Record set START

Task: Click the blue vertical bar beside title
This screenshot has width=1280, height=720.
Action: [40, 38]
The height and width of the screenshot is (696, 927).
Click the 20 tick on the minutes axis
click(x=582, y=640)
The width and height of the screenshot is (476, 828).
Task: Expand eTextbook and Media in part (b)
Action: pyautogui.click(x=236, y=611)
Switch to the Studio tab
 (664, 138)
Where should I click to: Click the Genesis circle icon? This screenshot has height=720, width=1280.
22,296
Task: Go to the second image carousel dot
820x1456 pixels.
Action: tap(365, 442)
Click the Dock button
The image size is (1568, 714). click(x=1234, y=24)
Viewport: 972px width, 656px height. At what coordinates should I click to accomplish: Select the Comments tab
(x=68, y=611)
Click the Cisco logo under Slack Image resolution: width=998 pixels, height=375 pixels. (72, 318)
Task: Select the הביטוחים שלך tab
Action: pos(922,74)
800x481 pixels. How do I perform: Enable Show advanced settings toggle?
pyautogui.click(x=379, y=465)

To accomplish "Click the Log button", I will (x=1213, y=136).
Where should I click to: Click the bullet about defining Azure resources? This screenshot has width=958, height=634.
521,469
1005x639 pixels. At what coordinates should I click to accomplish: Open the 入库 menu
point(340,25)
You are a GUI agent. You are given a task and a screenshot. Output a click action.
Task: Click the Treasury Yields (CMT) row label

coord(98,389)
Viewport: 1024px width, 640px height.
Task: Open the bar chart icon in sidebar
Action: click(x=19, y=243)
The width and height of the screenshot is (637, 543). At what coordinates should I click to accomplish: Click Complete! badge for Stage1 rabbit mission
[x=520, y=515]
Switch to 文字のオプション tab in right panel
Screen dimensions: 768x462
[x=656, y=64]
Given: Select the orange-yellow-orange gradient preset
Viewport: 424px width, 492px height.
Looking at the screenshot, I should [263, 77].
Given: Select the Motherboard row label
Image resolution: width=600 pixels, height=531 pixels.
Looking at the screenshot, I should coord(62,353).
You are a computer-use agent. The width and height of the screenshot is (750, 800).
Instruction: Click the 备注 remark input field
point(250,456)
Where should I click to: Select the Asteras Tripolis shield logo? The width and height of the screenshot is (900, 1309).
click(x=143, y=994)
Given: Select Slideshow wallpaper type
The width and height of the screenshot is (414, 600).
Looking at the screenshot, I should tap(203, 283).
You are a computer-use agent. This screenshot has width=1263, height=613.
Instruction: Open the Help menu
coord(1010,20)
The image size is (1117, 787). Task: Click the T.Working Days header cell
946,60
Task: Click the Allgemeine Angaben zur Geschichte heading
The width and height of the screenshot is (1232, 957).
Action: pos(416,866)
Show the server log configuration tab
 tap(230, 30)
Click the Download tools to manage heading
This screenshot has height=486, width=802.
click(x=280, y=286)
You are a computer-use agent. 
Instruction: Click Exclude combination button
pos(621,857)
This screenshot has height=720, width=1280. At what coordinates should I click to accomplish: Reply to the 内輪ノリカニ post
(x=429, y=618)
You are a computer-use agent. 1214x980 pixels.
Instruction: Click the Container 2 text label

Record set END

* Goal of the exercise:
Stop after the line containing "Given: Select the Motherboard row label": print exactly the lines from the start of the entries above up to it, that line included.

* Exercise output:
Task: Click the blue vertical bar beside title
This screenshot has width=1280, height=720.
Action: [40, 38]
The height and width of the screenshot is (696, 927).
Click the 20 tick on the minutes axis
click(x=582, y=640)
The width and height of the screenshot is (476, 828).
Task: Expand eTextbook and Media in part (b)
Action: pyautogui.click(x=236, y=611)
Switch to the Studio tab
 (664, 138)
Where should I click to: Click the Genesis circle icon? This screenshot has height=720, width=1280.
22,296
Task: Go to the second image carousel dot
820x1456 pixels.
Action: tap(365, 442)
Click the Dock button
The image size is (1568, 714). click(x=1234, y=24)
Viewport: 972px width, 656px height. At what coordinates should I click to accomplish: Select the Comments tab
(x=68, y=611)
Click the Cisco logo under Slack Image resolution: width=998 pixels, height=375 pixels. (72, 318)
Task: Select the הביטוחים שלך tab
Action: pos(922,74)
800x481 pixels. How do I perform: Enable Show advanced settings toggle?
pyautogui.click(x=379, y=465)

To accomplish "Click the Log button", I will (x=1213, y=136).
Where should I click to: Click the bullet about defining Azure resources? This screenshot has width=958, height=634.
521,469
1005x639 pixels. At what coordinates should I click to accomplish: Open the 入库 menu
point(340,25)
You are a GUI agent. You are given a task and a screenshot. Output a click action.
Task: Click the Treasury Yields (CMT) row label

coord(98,389)
Viewport: 1024px width, 640px height.
Task: Open the bar chart icon in sidebar
Action: click(x=19, y=243)
The width and height of the screenshot is (637, 543). At what coordinates should I click to accomplish: Click Complete! badge for Stage1 rabbit mission
[x=520, y=515]
Switch to 文字のオプション tab in right panel
Screen dimensions: 768x462
[x=656, y=64]
Given: Select the orange-yellow-orange gradient preset
Viewport: 424px width, 492px height.
Looking at the screenshot, I should [263, 77].
Given: Select the Motherboard row label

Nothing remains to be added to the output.